Bosh director health flapping due to count-cores service errors

Products

Operations Manager

Issue/Introduction

Bosh health flapping. The issue can cause monitoring systems/tools to show the Bosh vm in an unhealthy state as shown below.

The above pic suggest that there may be a service on the bosh director that is in an unhealthy state or loop.

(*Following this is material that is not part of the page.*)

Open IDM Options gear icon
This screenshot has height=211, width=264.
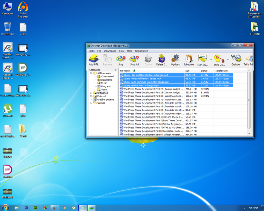pos(175,59)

To check for any services that are throwing errors, we can review the services running on the bosh director vm by taking a look at it's monit.log located at /var/vcap/monit/monit.log.

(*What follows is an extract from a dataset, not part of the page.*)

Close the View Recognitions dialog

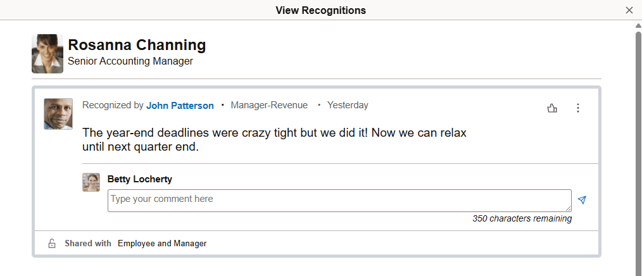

Take note of the repeating errors observed in the monit.logs on the director vm:

[UTC Aug 13 04:49:05] info     : 'count-cores' trying to restart
[UTC Aug 13 04:49:05] info     : 'count-cores' start: /var/vcap/jobs/bpm/bin/bpm
[UTC Aug 13 04:49:16] info     : 'count-cores' process is running with pid 416
[UTC Aug 13 04:49:36] error    : 'count-cores' process is not running
[UTC Aug 13 04:49:36] info     : 'count-cores' trying to restart
[UTC Aug 13 04:49:36] info     : 'count-cores' start: /var/vcap/jobs/bpm/bin/bpm
[UTC Aug 13 04:49:47] info     : 'count-cores' process is running with pid 829
[UTC Aug 13 04:50:17] error    : 'count-cores' process is not running
[UTC Aug 13 04:50:17] info     : 'count-cores' trying to restart
[UTC Aug 13 04:50:17] info     : 'count-cores' start: /var/vcap/jobs/bpm/bin/bpm
[UTC Aug 13 04:50:28] info     : 'count-cores' process is running with pid 1246
[UTC Aug 13 04:50:58] error    : 'count-cores' process is not running

Further investigation will show an error similar to below in /var/vcap/sys/log/count-cores/count-cores.stderr.log
on the Bosh Director vm:

Panic: runtime error: invalid memory address or nil pointer dereference
[signal SIGSEGV: segmentation violation code=0x1 addr=0x23 pc=0xa1a336]
 
goroutine 1 [running]:
github.com/pivotal/count-cores/internal/vsphere.(*client).GetVMs(0xc000014388, {0xfdzf58, 0xc001102c020})
/var/vcap/data/compile/count-cores-cli/internal/vsphere/client.go:96 +0x6b6

Environment

Product Version: Other

Resolution

Reason:
This is a bug with the new "count-cores" feature that was introduced with Opsman v2.10.58. At a high level it (count-cores) is grabbing info about virtual machines from the infrastructure, then parsing it and throwing an error.

Note:

Anyone under v2.10.58 should not be impacted as the count-cores feature is not in it.
A patch has been cut in count-cores release v0.3.7 and is available starting in Opsman v.3.0.15(+).

Workarounds:

Ignore the job failures. It will not hurt anything to have the job exit and get restarted by monit.
As the below snippet illustrates, users can manually patch file "/var/vcap/jobs/count-cores/config/bpm.yml" located on the bosh director to set the "-repeat-interval" to an extremely large value (like a 10 year equivalent represented in minutes syntax= "5259600m" ). After saving the new "count-cores: -repeat-interval" as mentioned, the user will need restart the job in order for the changes to take effect with command: "monit restart count-cores". This temporary workaround should disable/postpone "count-cores" feature and prevent the health from flapping.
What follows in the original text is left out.